--- Available records ---

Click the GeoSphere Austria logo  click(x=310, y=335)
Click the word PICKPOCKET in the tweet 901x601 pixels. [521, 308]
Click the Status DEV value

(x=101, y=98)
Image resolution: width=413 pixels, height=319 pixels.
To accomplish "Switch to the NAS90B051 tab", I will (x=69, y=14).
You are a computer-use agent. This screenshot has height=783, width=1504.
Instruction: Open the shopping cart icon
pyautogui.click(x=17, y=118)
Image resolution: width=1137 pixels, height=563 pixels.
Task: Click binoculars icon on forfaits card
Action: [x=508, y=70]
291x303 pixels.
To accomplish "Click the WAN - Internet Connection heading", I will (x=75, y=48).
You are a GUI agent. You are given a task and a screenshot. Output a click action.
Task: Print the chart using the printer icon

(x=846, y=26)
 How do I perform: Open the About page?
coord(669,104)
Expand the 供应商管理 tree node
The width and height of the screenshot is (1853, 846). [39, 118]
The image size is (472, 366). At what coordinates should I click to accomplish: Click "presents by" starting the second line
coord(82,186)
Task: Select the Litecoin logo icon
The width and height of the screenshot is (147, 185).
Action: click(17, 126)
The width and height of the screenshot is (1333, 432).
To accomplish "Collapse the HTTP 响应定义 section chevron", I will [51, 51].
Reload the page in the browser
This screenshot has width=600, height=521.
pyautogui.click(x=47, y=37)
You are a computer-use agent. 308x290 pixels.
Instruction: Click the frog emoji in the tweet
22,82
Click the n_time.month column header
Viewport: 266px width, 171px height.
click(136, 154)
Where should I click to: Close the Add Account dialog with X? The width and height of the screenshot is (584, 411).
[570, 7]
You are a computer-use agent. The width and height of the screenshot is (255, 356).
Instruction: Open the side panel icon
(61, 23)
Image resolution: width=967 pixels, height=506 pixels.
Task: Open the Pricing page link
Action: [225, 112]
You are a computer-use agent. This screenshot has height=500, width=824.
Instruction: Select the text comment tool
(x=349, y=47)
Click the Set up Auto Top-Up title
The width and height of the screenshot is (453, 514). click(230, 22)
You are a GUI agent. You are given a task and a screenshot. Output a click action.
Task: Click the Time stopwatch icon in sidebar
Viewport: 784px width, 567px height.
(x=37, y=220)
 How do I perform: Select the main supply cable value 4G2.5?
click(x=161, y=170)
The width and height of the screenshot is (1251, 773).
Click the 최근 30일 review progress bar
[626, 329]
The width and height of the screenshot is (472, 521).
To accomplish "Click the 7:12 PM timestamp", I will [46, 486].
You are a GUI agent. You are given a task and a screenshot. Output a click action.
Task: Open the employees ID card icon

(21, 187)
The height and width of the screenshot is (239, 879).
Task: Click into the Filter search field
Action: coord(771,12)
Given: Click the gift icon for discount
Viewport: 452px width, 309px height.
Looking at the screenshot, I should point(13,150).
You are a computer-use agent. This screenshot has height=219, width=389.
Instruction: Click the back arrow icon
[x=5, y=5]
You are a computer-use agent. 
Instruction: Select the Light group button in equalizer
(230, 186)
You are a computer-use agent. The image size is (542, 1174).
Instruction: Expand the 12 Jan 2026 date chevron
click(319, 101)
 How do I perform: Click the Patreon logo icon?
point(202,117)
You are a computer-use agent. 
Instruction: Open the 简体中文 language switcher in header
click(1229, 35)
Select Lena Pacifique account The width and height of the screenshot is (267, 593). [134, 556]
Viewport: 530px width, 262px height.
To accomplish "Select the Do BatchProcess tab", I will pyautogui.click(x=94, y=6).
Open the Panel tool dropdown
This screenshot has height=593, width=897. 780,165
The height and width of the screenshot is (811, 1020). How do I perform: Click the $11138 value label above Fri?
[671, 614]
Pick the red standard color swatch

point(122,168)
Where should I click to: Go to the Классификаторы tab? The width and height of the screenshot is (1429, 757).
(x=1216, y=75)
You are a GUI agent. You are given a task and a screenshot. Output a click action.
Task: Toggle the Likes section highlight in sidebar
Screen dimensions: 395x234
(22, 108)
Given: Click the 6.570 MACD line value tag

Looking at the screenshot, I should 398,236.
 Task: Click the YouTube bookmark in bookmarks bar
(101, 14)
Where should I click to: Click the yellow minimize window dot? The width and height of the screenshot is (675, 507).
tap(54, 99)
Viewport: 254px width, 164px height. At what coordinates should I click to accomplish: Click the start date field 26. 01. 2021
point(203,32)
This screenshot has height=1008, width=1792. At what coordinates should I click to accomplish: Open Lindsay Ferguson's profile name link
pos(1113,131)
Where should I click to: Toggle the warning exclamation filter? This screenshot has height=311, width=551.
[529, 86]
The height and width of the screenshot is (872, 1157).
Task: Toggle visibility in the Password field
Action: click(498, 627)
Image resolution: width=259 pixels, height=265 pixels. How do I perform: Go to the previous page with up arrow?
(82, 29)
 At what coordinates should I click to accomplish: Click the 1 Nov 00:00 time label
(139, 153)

---

● **Exercise**
Your task is to restate all of the records above word for word.

● **Exercise solution**
Click the GeoSphere Austria logo  click(x=310, y=335)
Click the word PICKPOCKET in the tweet 901x601 pixels. [521, 308]
Click the Status DEV value

(x=101, y=98)
Image resolution: width=413 pixels, height=319 pixels.
To accomplish "Switch to the NAS90B051 tab", I will (x=69, y=14).
You are a computer-use agent. This screenshot has height=783, width=1504.
Instruction: Open the shopping cart icon
pyautogui.click(x=17, y=118)
Image resolution: width=1137 pixels, height=563 pixels.
Task: Click binoculars icon on forfaits card
Action: [x=508, y=70]
291x303 pixels.
To accomplish "Click the WAN - Internet Connection heading", I will (x=75, y=48).
You are a GUI agent. You are given a task and a screenshot. Output a click action.
Task: Print the chart using the printer icon

(x=846, y=26)
 How do I perform: Open the About page?
coord(669,104)
Expand the 供应商管理 tree node
The width and height of the screenshot is (1853, 846). [39, 118]
The image size is (472, 366). At what coordinates should I click to accomplish: Click "presents by" starting the second line
coord(82,186)
Task: Select the Litecoin logo icon
The width and height of the screenshot is (147, 185).
Action: click(17, 126)
The width and height of the screenshot is (1333, 432).
To accomplish "Collapse the HTTP 响应定义 section chevron", I will [51, 51].
Reload the page in the browser
This screenshot has width=600, height=521.
pyautogui.click(x=47, y=37)
You are a computer-use agent. 308x290 pixels.
Instruction: Click the frog emoji in the tweet
22,82
Click the n_time.month column header
Viewport: 266px width, 171px height.
click(136, 154)
Where should I click to: Close the Add Account dialog with X? The width and height of the screenshot is (584, 411).
[570, 7]
You are a computer-use agent. The width and height of the screenshot is (255, 356).
Instruction: Open the side panel icon
(61, 23)
Image resolution: width=967 pixels, height=506 pixels.
Task: Open the Pricing page link
Action: [225, 112]
You are a computer-use agent. This screenshot has height=500, width=824.
Instruction: Select the text comment tool
(x=349, y=47)
Click the Set up Auto Top-Up title
The width and height of the screenshot is (453, 514). click(230, 22)
You are a GUI agent. You are given a task and a screenshot. Output a click action.
Task: Click the Time stopwatch icon in sidebar
Viewport: 784px width, 567px height.
(x=37, y=220)
 How do I perform: Select the main supply cable value 4G2.5?
click(x=161, y=170)
The width and height of the screenshot is (1251, 773).
Click the 최근 30일 review progress bar
[626, 329]
The width and height of the screenshot is (472, 521).
To accomplish "Click the 7:12 PM timestamp", I will [46, 486].
You are a GUI agent. You are given a task and a screenshot. Output a click action.
Task: Open the employees ID card icon

(21, 187)
The height and width of the screenshot is (239, 879).
Task: Click into the Filter search field
Action: coord(771,12)
Given: Click the gift icon for discount
Viewport: 452px width, 309px height.
Looking at the screenshot, I should point(13,150).
You are a computer-use agent. This screenshot has height=219, width=389.
Instruction: Click the back arrow icon
[x=5, y=5]
You are a computer-use agent. 
Instruction: Select the Light group button in equalizer
(230, 186)
You are a computer-use agent. The image size is (542, 1174).
Instruction: Expand the 12 Jan 2026 date chevron
click(319, 101)
 How do I perform: Click the Patreon logo icon?
point(202,117)
You are a computer-use agent. 
Instruction: Open the 简体中文 language switcher in header
click(1229, 35)
Select Lena Pacifique account The width and height of the screenshot is (267, 593). [134, 556]
Viewport: 530px width, 262px height.
To accomplish "Select the Do BatchProcess tab", I will pyautogui.click(x=94, y=6).
Open the Panel tool dropdown
This screenshot has height=593, width=897. 780,165
The height and width of the screenshot is (811, 1020). How do I perform: Click the $11138 value label above Fri?
[671, 614]
Pick the red standard color swatch

point(122,168)
Where should I click to: Go to the Классификаторы tab? The width and height of the screenshot is (1429, 757).
(x=1216, y=75)
You are a GUI agent. You are given a task and a screenshot. Output a click action.
Task: Toggle the Likes section highlight in sidebar
Screen dimensions: 395x234
(22, 108)
Given: Click the 6.570 MACD line value tag

Looking at the screenshot, I should 398,236.
 Task: Click the YouTube bookmark in bookmarks bar
(101, 14)
Where should I click to: Click the yellow minimize window dot? The width and height of the screenshot is (675, 507).
tap(54, 99)
Viewport: 254px width, 164px height. At what coordinates should I click to accomplish: Click the start date field 26. 01. 2021
point(203,32)
This screenshot has height=1008, width=1792. At what coordinates should I click to accomplish: Open Lindsay Ferguson's profile name link
pos(1113,131)
Where should I click to: Toggle the warning exclamation filter? This screenshot has height=311, width=551.
[529, 86]
The height and width of the screenshot is (872, 1157).
Task: Toggle visibility in the Password field
Action: click(498, 627)
Image resolution: width=259 pixels, height=265 pixels. How do I perform: Go to the previous page with up arrow?
(82, 29)
 At what coordinates should I click to accomplish: Click the 1 Nov 00:00 time label
(139, 153)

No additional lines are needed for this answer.